Os trabalhadores estrangeiros que imigram para o nosso país buscam uma oportunidade de viver com dignidade e aqui encontrarem o que lhes falta nos seus países de origem: trabalho, salário, habitação, direito à saúde e ao ensino, melhoria das suas condições de vida.

O povo português, ao longo de décadas, tem acolhido com respeito os imigrantes, com a compreensão construída pela sua própria experiência de povo emigrante, povo que hoje, como há meio século atrás, procura também noutros países aquilo que o seu país lhe recusa: subsistência e perspectivas de futuro.

Com a execução da política de austeridade das troikas nacional e estrangeira, a situação dos trabalhadores imigrantes não qualificados em sectores em crise, como a construção civil, a restauração, a hotelaria e a agricultura, agravou-se em todas as suas vertentes.

A inclusão na legislação portuguesa de políticas migratórias impostas pela UE – em particular a Directiva do Retorno de cariz repressivo, selectivo e criminalizador dos imigrantes, políticas que não respeitam os seus direitos cívicos, sociais e culturais e não valorizam o contributo do seu trabalho –, constituiu um enorme retrocesso legislativo, social e político, que contou com a firme oposição do PCP.

A «Directiva do Retorno», justamente apelidada de «Directiva da Vergonha», abre portas a detenções administrativas de cidadãos, que não cometeram qualquer crime, permitindo que imigrantes a viver e a trabalhar em Portugal antes de 2007, com família aqui constituída, possam ser expulsos.

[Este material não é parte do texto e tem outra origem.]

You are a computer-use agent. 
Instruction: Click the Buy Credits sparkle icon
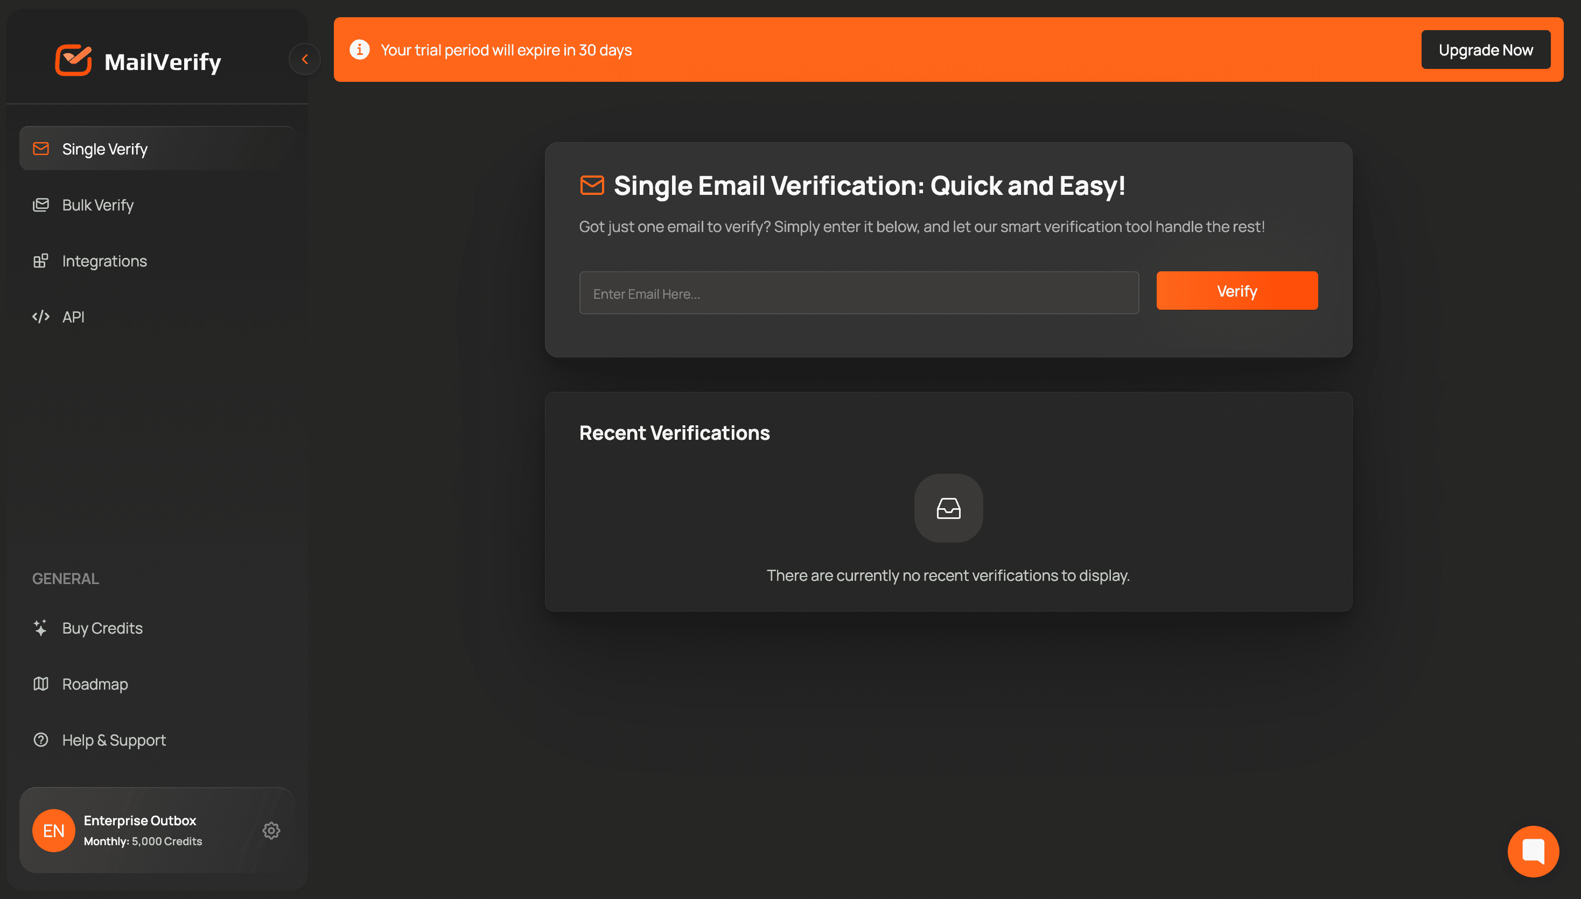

Uma Directiva que encaixa na crescente lógica de catalogação de povos não europeus com níveis de segurança, acompanhado da criação de estruturas supranacionais de vigilância e controle dos cidadãos.

Camaradas,

Os números oficiais, que não têm em conta os milhares de imigrantes indocumentados que entram no nosso país, referem que em 2011 a população estrangeira era de cerca de 437.000 cidadãos, tendo descido 1,9% em relação a 2010, quer pelo regresso aos países de origem, como é o caso das comunidades brasileira e angolana, quer pela procura de trabalho noutros países, quer pela aquisição da nacionalidade portuguesa.

Em 2011, cerca de 27 000 cidadãos obtiveram a nacionalidade portuguesa, número superior aos 17 000 registados em 2010, de que se destacam brasileiros, cabo-verdianos, ucranianos e angolanos.

Mais de 85% dos imigrantes têm idade activa e o peso das mulheres é praticamente metade. Os distritos de Lisboa, Faro e Setúbal concentram mais de 69% destes cidadãos, sendo o Brasil a comunidade mais representativa, seguida da Ucrânia, Cabo Verde, Angola e Guiné-Bissau.

A maioria desta mão-de-obra tem salários, em média, inferiores em 15% aos dos restantes trabalhadores, situação que se agrava em relação às mulheres. A taxa de desemprego entre os imigrantes é de cerca de 20%, não recebendo a maioria qualquer subsídio de desemprego, com altas percentagens de precariedade, cargas horárias desumanas, desigualdades e discriminações diversas.

Alastra-se cada vez mais a pobreza, a miséria e a fome e aumenta a exclusão e um conjunto de flagelos sociais associados à degradação significativa das suas condições de vida.

Mas os imigrantes contribuem para o Estado através de impostos e taxas e, segundo dados recentemente divulgados, foram em 2010 contribuintes líquidos para a Segurança Social em mais de 300 milhões de euros.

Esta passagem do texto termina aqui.